Lectures on Negative Dialectics: Fragments of a Lecture Course 1965/1966

Lectures on Negative Dialectics: Fragments of a Lecture Course 1965/1966

Theodor W. Adorno

Language: English

Pages: 267

ISBN: 0745635105

Format: PDF / Kindle (mobi) / ePub


This volume comprises one of the key lecture courses leading up to the publication in 1966 of Adorno's major work, Negative Dialectics. These lectures focus on developing the concepts critical to the introductory section of that book. They show Adorno as an embattled philosopher defining his own methodology among the prevailing trends of the time. As a critical theorist, he repudiated the worn-out Marxist stereotypes still dominant in the Soviet bloc – he specifically addresses his remarks to students who had escaped from the East in the period leading up to the building of the Berlin Wall in 1961. Influenced as he was by the empirical schools of thought he had encountered in the United States, he nevertheless continued to resist what he saw as their surrender to scientific and mathematical abstraction.
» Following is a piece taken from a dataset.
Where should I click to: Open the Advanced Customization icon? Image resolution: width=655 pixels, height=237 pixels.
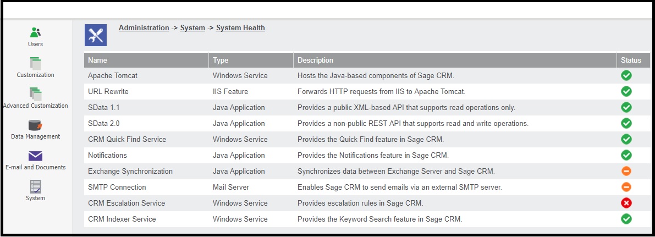[x=35, y=94]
However, their influence was potent enough to prevent him from reverting to the traditional idealisms still prevalent in Germany, or to their latest manifestations in the shape of the new ontology of Heidegger and his disciples. Instead, he attempts to define, perhaps more simply and fully than in the final published version, a ‘negative', i.e. critical, approach to philosophy. Permeating the whole book is Adorno’s sense of the overwhelming power of totalizing, dominating systems in the post-Auschwitz world. Intellectual negativity, therefore, commits him to the stubborn defence of individuals – both facts and people – who stubbornly refuse to become integrated into ‘the administered world’.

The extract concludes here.